Returns 0 if permission is granted.

int security_file_alloc(struct file *file)

Allocate and init a file’s LSM blob

Parameters

struct file *file

the file

Description

Allocate and attach a security structure to the file->f_security field. The security field is initialized to NULL when the structure is first created.

Return

Return 0 if the hook is successful and permission is granted.

void security_file_release(struct file *file)

Perform actions before releasing the file ref

Parameters

struct file *file

the file

Description

Perform actions before releasing the last reference to a file.

void security_file_free(struct file *file)

Free a file’s LSM blob

Parameters

struct file *file

the file

Description

Deallocate and free any security structures stored in file->f_security.

int security_mmap_file(struct file *file, unsigned long prot, unsigned long flags)
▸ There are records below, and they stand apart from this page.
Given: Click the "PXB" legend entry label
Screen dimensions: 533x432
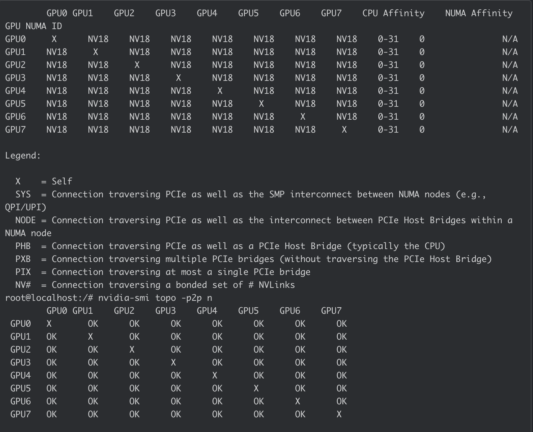Looking at the screenshot, I should [23, 259].
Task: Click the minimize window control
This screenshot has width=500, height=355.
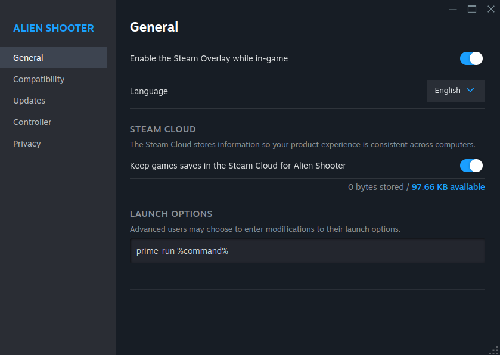Action: pyautogui.click(x=453, y=9)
Check if mmap’ing a file is allowed

Parameters

struct file *file

file

unsigned long prot

protection applied by the kernel

unsigned long flags

flags

Description

Check permissions for a mmap operation. The file may be NULL, e.g. if mapping anonymous memory.

Return

Returns 0 if permission is granted.

int security_mmap_addr(unsigned long addr)

Check if mmap’ing an address is allowed

Parameters

unsigned long addr

address

Description

Check permissions for a mmap operation at addr.

Return

Returns 0 if permission is granted.

int security_file_mprotect(struct vm_area_struct *vma, unsigned long reqprot, unsigned long prot)

Check if changing memory protections is allowed

Parameters

struct vm_area_struct *vma

memory region

unsigned long reqprot

application requested protection

unsigned long prot

protection applied by the kernel

Description

Check permissions before changing memory access permissions.

Return

Returns 0 if permission is granted.

int security_file_lock(struct file *file, unsigned int cmd)

Check if a file lock is allowed

Parameters

struct file *file

file

unsigned int cmd

lock operation (e.g. F_RDLCK, F_WRLCK)

Description

Check permission before performing file locking operations. Note the hook mediates both flock and fcntl style locks.

Return

Returns 0 if permission is granted.

int security_file_fcntl(struct file *file, unsigned int cmd, unsigned long arg)

Check if fcntl() op is allowed

Parameters

struct file *file

file

unsigned int cmd

fcntl command

unsigned long arg

command argument

Description

Check permission before allowing the file operation specified by cmd from being performed on the file file. Note that arg sometimes represents a user space pointer; in other cases, it may be a simple integer value. When arg represents a user space pointer, it should never be used by the security module.

Return

Returns 0 if permission is granted.

void security_file_set_fowner(struct file *file)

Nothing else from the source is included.